Yes, I know it’s hard to tease apart the effect of a cord, kind of an uncomplicated transplant where you released early versus the other reasons why you might be [multiple speakers].

Dr. Christian Weyer

President

And that’s exactly to your point, David. You’re dealing with average costs and not all days in the hospital are equal obviously.

David Nierengarten

Analyst · Wedbush Securities. Your line is open

Yes, great. That’s a good add. Thanks for the ballpark figure, though that’s helpful. Thank you.

Dr. Christian Weyer

President

Of course.

Operator

Operator

And there are no further questions in the queue. I’ll now like to turn the call over to Christian Weyer, President and Chief Executive Officer for closing remarks. End of Q&A

Dr. Christian Weyer

President

Well, thank you very much.
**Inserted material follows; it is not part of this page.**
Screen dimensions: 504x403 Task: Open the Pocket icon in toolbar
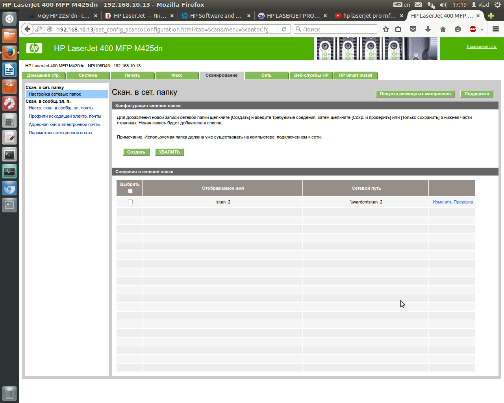pyautogui.click(x=413, y=29)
I think it's all preparing. This is very exciting time for us. We have made, we believe great progress throughout the year so far. So thank you very much for your participation in today's call. And as always we look forward to updating you again in the near future. Thank you.

Operator

Operator

Ladies and gentlemen, thank you for participating in today's conference. This does conclude today's program. Everyone have a great day.